Lecture 20: Data visualization, continued#
How was Project 1?
Start by importing necessary packages#
import pandas as pd
import plotly.express as px
Load the 311 requests per capita data from last class#
districts = pd.read_csv("https://storage.googleapis.com/python-public-policy2/data/311_community_districts.csv.zip")
districts.head()
boro_cd | Borough | CD Name | 2010 Population | num_311_requests | requests_per_capita | |
---|---|---|---|---|---|---|
0 | 112 | Manhattan | Washington Heights, Inwood | 190020 | 14110 | 0.074255 |
1 | 405 | Queens | Ridgewood, Glendale, Maspeth | 169190 | 12487 | 0.073805 |
2 | 412 | Queens | Jamaica, St. Albans, Hollis | 225919 | 12228 | 0.054126 |
3 | 301 | Brooklyn | Williamsburg, Greenpoint | 173083 | 11863 | 0.068539 |
4 | 303 | Brooklyn | Bedford Stuyvesant | 152985 | 11615 | 0.075922 |
Map complaint counts by CD#
We’ll follow this example, using community district GIS data.

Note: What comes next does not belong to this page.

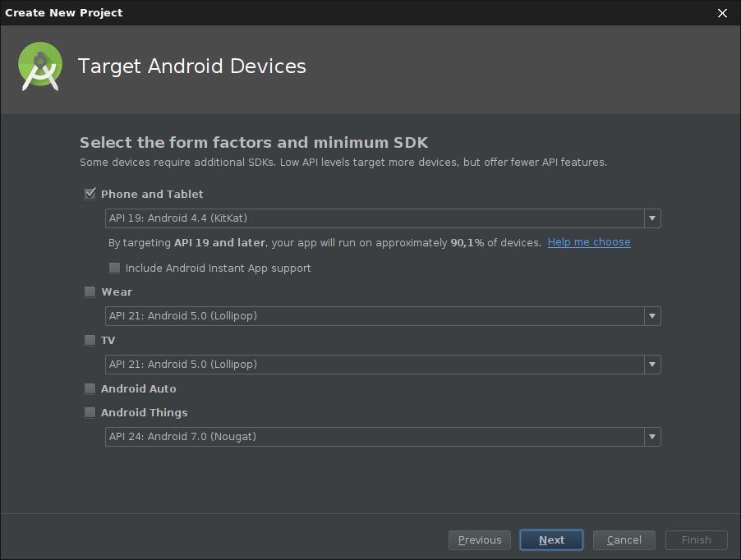Enable the TV form factor checkbox
The image size is (741, 560).
(x=90, y=341)
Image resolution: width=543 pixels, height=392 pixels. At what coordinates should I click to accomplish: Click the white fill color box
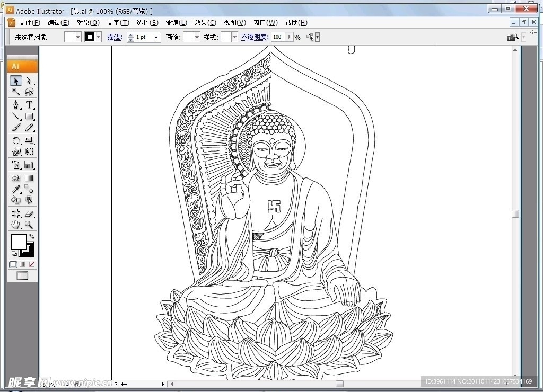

Jump ahead to the map, work backwards
First, let’s take a look at the GeoJSON data. We’re looking for what we can match our boro_cd
column up to. One way to inspect it:
Open Chrome
Install JSON Viewer
Open https://data.cityofnewyork.us/resource/jp9i-3b7y.geojson
Load the GeoJSON data using the requests package (nothing to do with 311 requests):
import requests
response = requests.get("https://data.cityofnewyork.us/resource/jp9i-3b7y.geojson")
shapes = response.json()
print("loaded")
# intentionally not outputting the data here since it's large
loaded
This is equivalent to the use of urlopen()
and json.load()
in the Plotly examples.
Notes:
boro_cd
is the property we’re looking for. We’ll specify this as thefeatureidkey
.response.json()
turns JSON data into nested Python objects:shapes
is a dictionary,features
is a list beneath it, etc.
This code requires Plotly v2.35.0+. You may need to upgrade Plotly.
def plot_nyc(df):
"""This function makes a chloropleth map of NYC, using a DataFrame with a boro_cd and a requests_per_capita column."""
fig = px.choropleth_map(
df,
locations="boro_cd", # column name to match on
color="requests_per_capita", # column name for values
geojson=shapes,
featureidkey="properties.boro_cd", # GeoJSON property to match on
center={"lat": 40.71, "lon": -73.98},
zoom=9,
height=600,
title="Requests per capita across Community Districts",
)
fig.show()
Wrapping this Plotly code in a function to:
Save space on subsequent slides
Make the code reusable for plotting different DataFrames
plot_nyc(districts)